EXTRACT TO READ:
━━━━━━━━━━━━━━━━━━━━
She goes on from there to wrestle with psychoanalysis, particularly Freud, Proust, and Lawrence’s conceptions of love as opposed to Divine Love which, in her estimation, they have no use for. As she struggles to explain her own ideas to herself, she seems to also be taking a stand about sex.
Here she is on Proust:
The modern man isolated from faith, from raising his desire for God into a conscious desire, is sunk into the position of seeing physical love as an end in itself. Thus his romanticizing it, wallowing in it & then cynicizing it… Proust’s conception of desire could only be that way since he makes it the highest point of existence – which it is – but with nothing supernatural to end in… The Sex act is a religious act & when it occurs without God it is a mock act or at best an empty act.
━━━━━━━━━━━━━━━━━━━━
SUPPLIED INFORMATION:
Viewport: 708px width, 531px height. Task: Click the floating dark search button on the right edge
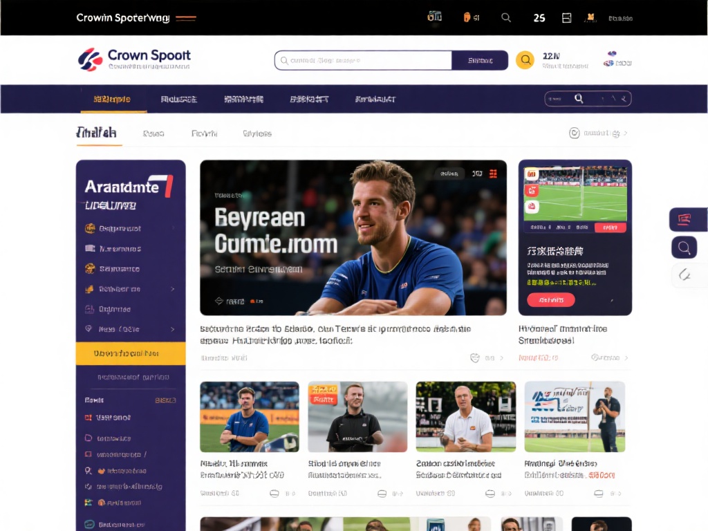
━━━━━━━━━━━━━━━━━━━━
EXERCISE:
In the passage on love and desire, which figures does it say she wrestles with? List every one.

OUTPUT FOR THIS EXERCISE:
Freud, Proust, Lawrence